• Problem:
Please rewrite the stretch from the line containing "Click the Touring trim name heading" through the line containing "click(x=62, y=12)" as a numbered list, omitting any blank lines.

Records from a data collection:
☆ ☆ ☆

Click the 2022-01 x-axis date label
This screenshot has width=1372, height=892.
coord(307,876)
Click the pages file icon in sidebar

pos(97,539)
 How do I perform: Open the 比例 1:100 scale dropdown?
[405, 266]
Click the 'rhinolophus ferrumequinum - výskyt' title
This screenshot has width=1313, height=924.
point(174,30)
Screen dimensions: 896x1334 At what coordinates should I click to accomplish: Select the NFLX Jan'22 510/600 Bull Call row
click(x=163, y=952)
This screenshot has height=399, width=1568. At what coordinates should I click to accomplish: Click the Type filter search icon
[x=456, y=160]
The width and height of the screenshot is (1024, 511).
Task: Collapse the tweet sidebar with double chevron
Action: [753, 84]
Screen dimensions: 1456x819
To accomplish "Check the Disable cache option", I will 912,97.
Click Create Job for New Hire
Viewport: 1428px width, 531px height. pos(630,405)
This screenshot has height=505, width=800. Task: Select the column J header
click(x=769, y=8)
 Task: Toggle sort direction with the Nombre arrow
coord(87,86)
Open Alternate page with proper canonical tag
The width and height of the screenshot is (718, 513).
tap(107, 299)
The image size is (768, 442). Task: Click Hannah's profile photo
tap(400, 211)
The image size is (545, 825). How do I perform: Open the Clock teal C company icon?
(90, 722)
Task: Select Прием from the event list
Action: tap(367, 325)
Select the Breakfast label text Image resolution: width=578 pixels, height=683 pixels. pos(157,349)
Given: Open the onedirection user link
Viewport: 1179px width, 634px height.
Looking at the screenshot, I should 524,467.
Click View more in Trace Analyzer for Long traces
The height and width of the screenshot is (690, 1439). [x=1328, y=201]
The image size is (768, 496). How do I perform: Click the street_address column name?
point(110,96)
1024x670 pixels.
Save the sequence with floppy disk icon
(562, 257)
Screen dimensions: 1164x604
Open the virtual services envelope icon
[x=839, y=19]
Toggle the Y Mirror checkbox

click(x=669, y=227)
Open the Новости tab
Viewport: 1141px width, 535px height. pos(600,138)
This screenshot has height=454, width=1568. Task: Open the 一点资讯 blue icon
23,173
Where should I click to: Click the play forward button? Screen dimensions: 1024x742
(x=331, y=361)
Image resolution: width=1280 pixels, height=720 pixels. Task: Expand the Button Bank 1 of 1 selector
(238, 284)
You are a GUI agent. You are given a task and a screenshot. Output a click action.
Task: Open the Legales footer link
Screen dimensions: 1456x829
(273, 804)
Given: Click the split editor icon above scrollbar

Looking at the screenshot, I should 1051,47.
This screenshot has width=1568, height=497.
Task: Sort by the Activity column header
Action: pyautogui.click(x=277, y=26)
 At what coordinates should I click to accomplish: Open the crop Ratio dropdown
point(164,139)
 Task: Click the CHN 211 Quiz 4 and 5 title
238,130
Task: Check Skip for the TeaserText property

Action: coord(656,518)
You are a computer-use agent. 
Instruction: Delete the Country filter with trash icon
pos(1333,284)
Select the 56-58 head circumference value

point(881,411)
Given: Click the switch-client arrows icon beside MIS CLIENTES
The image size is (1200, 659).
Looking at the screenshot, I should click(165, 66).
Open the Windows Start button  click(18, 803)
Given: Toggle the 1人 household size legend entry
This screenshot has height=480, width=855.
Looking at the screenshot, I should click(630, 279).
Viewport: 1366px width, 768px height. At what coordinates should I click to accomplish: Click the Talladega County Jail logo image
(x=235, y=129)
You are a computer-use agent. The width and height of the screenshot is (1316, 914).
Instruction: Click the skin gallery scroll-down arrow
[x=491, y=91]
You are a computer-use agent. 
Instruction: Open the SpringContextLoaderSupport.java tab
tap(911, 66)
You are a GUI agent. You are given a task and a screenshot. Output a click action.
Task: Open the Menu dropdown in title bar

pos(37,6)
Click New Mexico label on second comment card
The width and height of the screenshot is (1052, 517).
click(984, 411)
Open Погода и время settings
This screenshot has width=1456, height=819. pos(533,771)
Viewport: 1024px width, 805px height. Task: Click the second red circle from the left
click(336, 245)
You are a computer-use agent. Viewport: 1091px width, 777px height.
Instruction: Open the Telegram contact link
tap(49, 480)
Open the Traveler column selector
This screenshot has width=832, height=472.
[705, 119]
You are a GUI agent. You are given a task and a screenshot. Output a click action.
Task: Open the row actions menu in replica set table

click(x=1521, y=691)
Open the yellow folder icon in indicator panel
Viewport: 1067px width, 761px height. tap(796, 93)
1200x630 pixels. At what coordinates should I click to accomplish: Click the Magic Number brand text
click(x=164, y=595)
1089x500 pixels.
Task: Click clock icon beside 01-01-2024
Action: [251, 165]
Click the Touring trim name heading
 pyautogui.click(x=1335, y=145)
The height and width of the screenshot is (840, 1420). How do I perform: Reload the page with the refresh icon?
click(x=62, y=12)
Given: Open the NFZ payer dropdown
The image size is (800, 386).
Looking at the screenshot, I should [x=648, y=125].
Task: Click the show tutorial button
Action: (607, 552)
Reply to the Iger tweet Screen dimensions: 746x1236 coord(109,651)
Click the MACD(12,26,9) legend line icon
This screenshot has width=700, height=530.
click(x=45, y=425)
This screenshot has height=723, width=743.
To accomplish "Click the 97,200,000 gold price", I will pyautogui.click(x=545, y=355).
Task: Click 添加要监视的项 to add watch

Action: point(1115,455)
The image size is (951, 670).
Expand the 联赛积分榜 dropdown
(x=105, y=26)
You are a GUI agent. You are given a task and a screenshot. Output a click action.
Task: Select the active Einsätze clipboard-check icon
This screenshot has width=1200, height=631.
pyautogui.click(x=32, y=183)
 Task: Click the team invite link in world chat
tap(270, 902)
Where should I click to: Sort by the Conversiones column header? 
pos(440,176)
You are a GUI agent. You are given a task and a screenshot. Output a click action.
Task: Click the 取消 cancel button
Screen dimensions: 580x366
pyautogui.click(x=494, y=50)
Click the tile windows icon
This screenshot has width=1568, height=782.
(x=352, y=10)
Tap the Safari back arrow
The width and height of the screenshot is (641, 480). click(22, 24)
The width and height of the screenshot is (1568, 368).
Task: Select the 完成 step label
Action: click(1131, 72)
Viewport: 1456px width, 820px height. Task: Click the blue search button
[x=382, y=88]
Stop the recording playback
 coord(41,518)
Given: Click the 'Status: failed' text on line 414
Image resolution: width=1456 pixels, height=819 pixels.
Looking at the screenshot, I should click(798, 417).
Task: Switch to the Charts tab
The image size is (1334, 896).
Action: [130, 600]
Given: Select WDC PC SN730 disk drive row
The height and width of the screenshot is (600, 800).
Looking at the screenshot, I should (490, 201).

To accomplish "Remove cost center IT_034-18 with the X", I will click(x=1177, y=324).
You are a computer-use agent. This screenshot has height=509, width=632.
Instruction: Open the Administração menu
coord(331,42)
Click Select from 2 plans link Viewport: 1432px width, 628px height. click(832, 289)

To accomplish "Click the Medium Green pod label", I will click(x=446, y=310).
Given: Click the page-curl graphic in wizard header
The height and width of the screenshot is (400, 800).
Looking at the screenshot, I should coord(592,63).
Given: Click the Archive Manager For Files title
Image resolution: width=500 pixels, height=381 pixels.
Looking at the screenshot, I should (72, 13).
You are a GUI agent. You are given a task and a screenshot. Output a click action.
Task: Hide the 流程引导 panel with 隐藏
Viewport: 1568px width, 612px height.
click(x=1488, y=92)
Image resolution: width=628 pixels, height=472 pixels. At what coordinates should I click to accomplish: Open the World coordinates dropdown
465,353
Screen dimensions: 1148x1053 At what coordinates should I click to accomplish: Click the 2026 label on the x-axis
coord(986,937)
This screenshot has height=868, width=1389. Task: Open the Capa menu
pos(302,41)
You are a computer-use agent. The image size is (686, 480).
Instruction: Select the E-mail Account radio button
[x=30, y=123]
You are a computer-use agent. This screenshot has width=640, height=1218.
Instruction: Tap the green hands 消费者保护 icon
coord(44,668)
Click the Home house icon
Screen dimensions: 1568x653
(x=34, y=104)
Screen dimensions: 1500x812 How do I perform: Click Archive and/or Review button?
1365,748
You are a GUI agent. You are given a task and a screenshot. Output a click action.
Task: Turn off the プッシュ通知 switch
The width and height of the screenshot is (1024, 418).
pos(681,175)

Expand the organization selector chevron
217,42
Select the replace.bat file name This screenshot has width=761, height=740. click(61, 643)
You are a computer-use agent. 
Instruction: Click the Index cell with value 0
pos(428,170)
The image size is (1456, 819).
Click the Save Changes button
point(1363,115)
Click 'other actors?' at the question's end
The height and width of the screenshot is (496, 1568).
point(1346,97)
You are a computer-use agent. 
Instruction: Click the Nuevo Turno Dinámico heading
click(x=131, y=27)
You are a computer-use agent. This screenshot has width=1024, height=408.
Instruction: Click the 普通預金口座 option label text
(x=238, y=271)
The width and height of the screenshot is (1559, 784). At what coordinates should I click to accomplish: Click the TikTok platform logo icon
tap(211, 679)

☆ ☆ ☆

• Task answer:
1. Click the Touring trim name heading
2.  pyautogui.click(x=1335, y=145)
3. The height and width of the screenshot is (840, 1420). How do I perform: Reload the page with the refresh icon?
4. click(x=62, y=12)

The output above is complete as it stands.